I then asked Fr. Austin to comment on what it was like traveling with Dominican sisters. He had this to say:
I thought it very good, but you would have to ask the sisters what they thought about traveling with me. Like I said before, the students found it very interesting because they interact with the sisters often since they are their teachers, but they don’t interact much with Dominican friars. I think that they found it very enjoyable to see, day in and day out, how the sisters and I interact with each other. The three of us would, every day, take time to say office together, to pray together, and to talk about what could we do for the students, particularly spiritually, to discuss how to make this a real pilgrimage. It often centered around having little talks and times of praying the rosary, or praying the office together and such. So I think for the students particularly it was a nice for them to kind of be around, say, a fuller vision of what religious life looks like, not just the sisters whom they see in school. And then for me personally, it was a great joy to be with the sisters, who are very zealous and a great witness to religious consecration. When you work in the apostolate with other religious there can be a real collegiality and fraternity out of which the mission is fed. I think we experience that in our time of pilgrimage.

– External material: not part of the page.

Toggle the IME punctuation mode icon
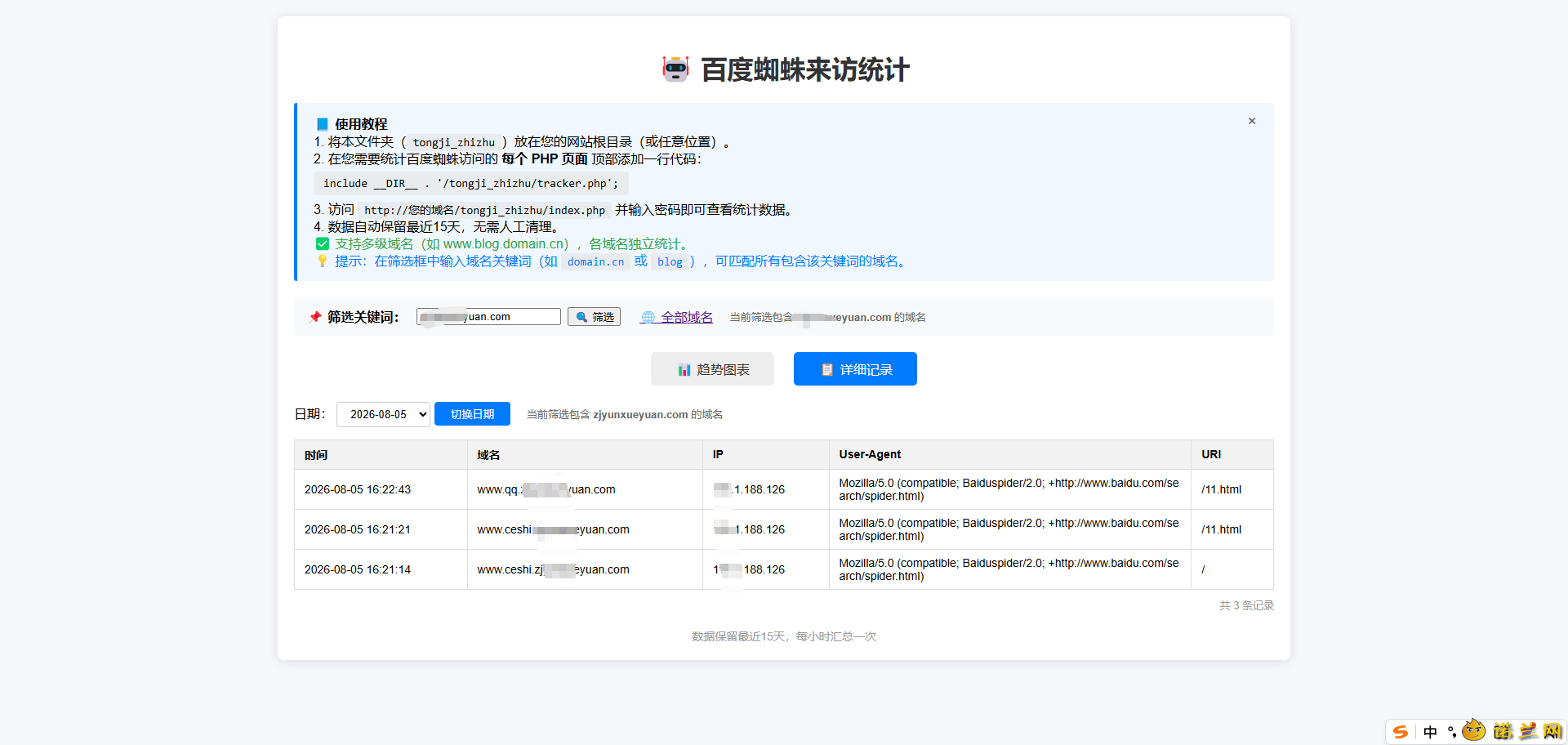 click(1452, 732)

To end this interview, I thought it would be nice to see the other side of things. So I asked the Dominican sisters with whom Fr. Austin traveled if they had any comments on what it was like to have Fr. Austin with them. They responded with the following:
“Having a priest with us, but particularly having a Dominican priest, completed our pilgrim group. He was always ready with timely preaching that helped the group to reflect on the deeper meaning of the World Youth Day pilgrimage. As we got closer to the final days with the Holy Father, there was a real sense of the fullness of the Church being represented in our little group, with laity, consecrated religious, and a priest gathered around the Vicar of Christ. Although the girls are familiar with the Dominican sisters, they do not often have contact with young Dominican priests, and they really enjoyed getting to know Father Austin—to see his good sense of humor and the interest he took in their lives, but also to take the opportunity to ask him questions one-on-one about living their faith.”